Reference¶

turbohtml: fast, typed HTML utilities powered by a C-accelerated core.

class turbohtml.Token¶

An HTML token produced by Tokenizer or tokenize(). Immutable; the meaningful attributes depend on .type.

attr(default=None)¶

Return the value of attribute name on a start or end tag. A valueless attribute yields None; a missing attribute yields default.

Parameters:

name (str)
default (str | None)

Return type:

str | None

attrs¶

attribute (name, value) pairs for tags, else None

Type:: list[tuple[str, str | None]] | None

col¶

0-based source column where this token began

Type:: int

data¶

text run or comment data, else None

Type:: str | None

force_quirks¶

whether a DOCTYPE forces quirks mode

Type:: bool

line¶

1-based source line where this token began

Type:: int

name¶

DOCTYPE name, else None

Type:: str | None

public_id¶

DOCTYPE public identifier, else None

Type:: str | None

self_closing¶

whether a start tag carried a trailing slash

Type:: bool

system_id¶

DOCTYPE system identifier, else None

Type:: str | None

tag¶

lowercased tag name for start/end tags, else None

Type:: str | None

type¶

the TokenType of this token

Type:: TokenType

class turbohtml.Tokenizer¶

Streaming HTML tokenizer. Feed markup with feed() and iterate the returned iterators; call close() at the end, or use the tokenizer as a context manager so leaving the with block signals end of input, then iterate the tokenizer itself for the remaining tokens. For a whole string at once use tokenize().

close()¶

Signal end of input and return an iterator over the final tokens, flushing any buffered text and the token in progress.

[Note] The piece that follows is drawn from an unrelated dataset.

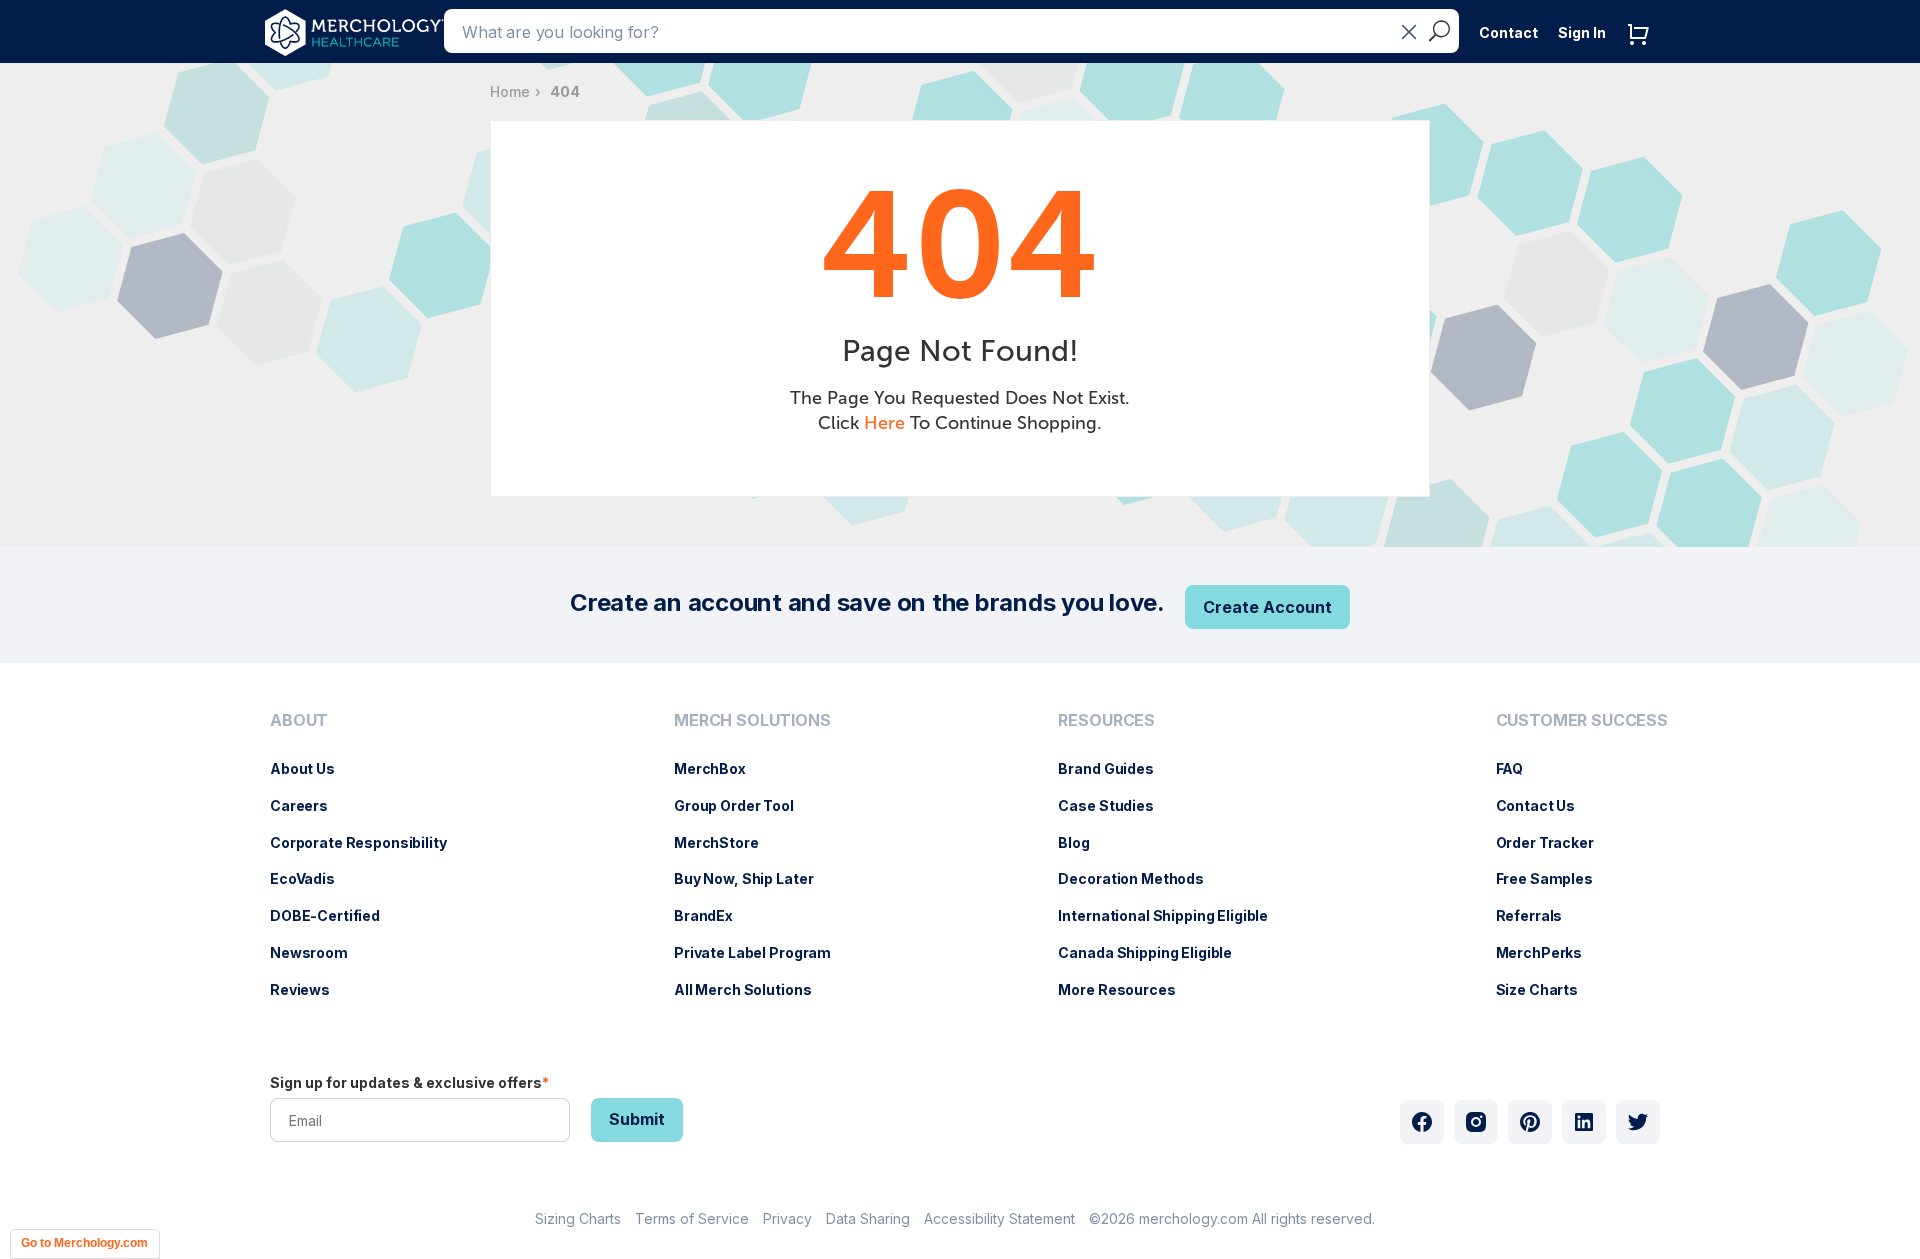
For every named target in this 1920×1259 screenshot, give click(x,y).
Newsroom (319, 952)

Return type:: Iterator[Token]

feed()¶

Append a chunk of markup and return an iterator over the tokens that are now complete. Text before an unfinished tag stays buffered until more is fed or close() is called.

Parameters:: data (str)
Return type:: Iterator[Token]

reset()¶

Discard all input and return to the initial Data state.

Return type:: None

turbohtml.__version__ = '0.2.0'¶: The installed package version.

turbohtml.escape(s, quote=True)¶

Replace special characters “&”, “<” and “>” with HTML-safe sequences.

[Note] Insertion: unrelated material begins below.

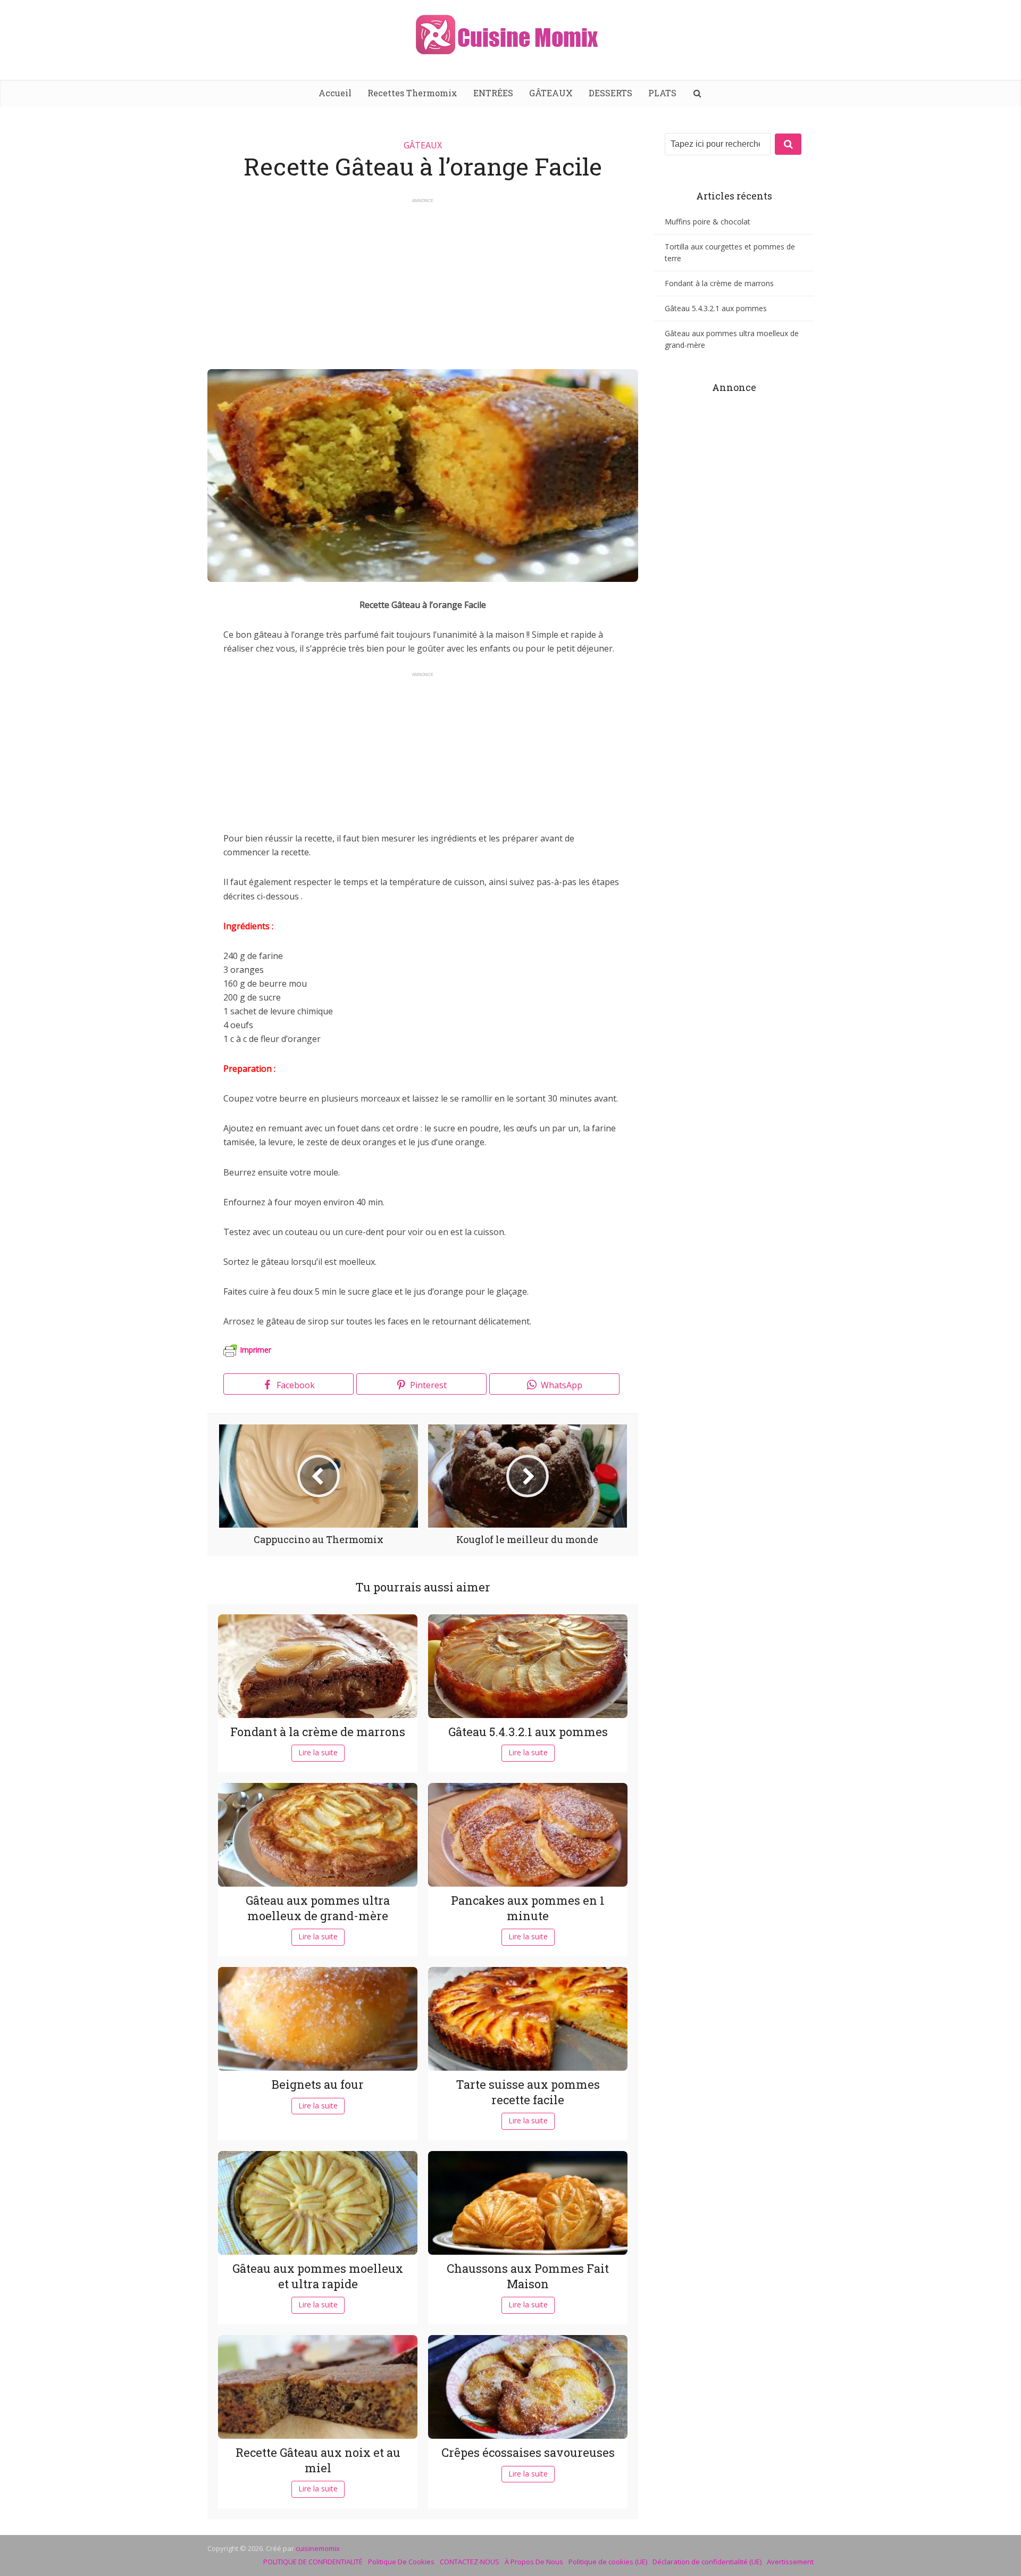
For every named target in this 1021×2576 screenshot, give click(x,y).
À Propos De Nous (534, 2561)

If the optional flag quote is true (the default), the quotation mark characters, both double quote (”) and single quote (‘), are also translated.

Parameters:

s (str)
quote (bool)

Return type:

str

turbohtml.tokenize(s, /)¶

Tokenize a whole HTML string, returning an iterator of Token objects following the WHATWG tokenization algorithm.

Parameters:: s (str)
Return type:: Iterator[Token]

turbohtml.unescape(s, /)¶

Convert all named and numeric character references in s to the corresponding Unicode characters, following the HTML5 rules.

Parameters:: s (str)
Return type:: str

class turbohtml.TokenType(*values)¶

The kind of a Token; selects which of its attributes are meaningful.

TEXT = 0¶

START_TAG = 1¶

END_TAG = 2¶

COMMENT = 3¶

DOCTYPE = 4¶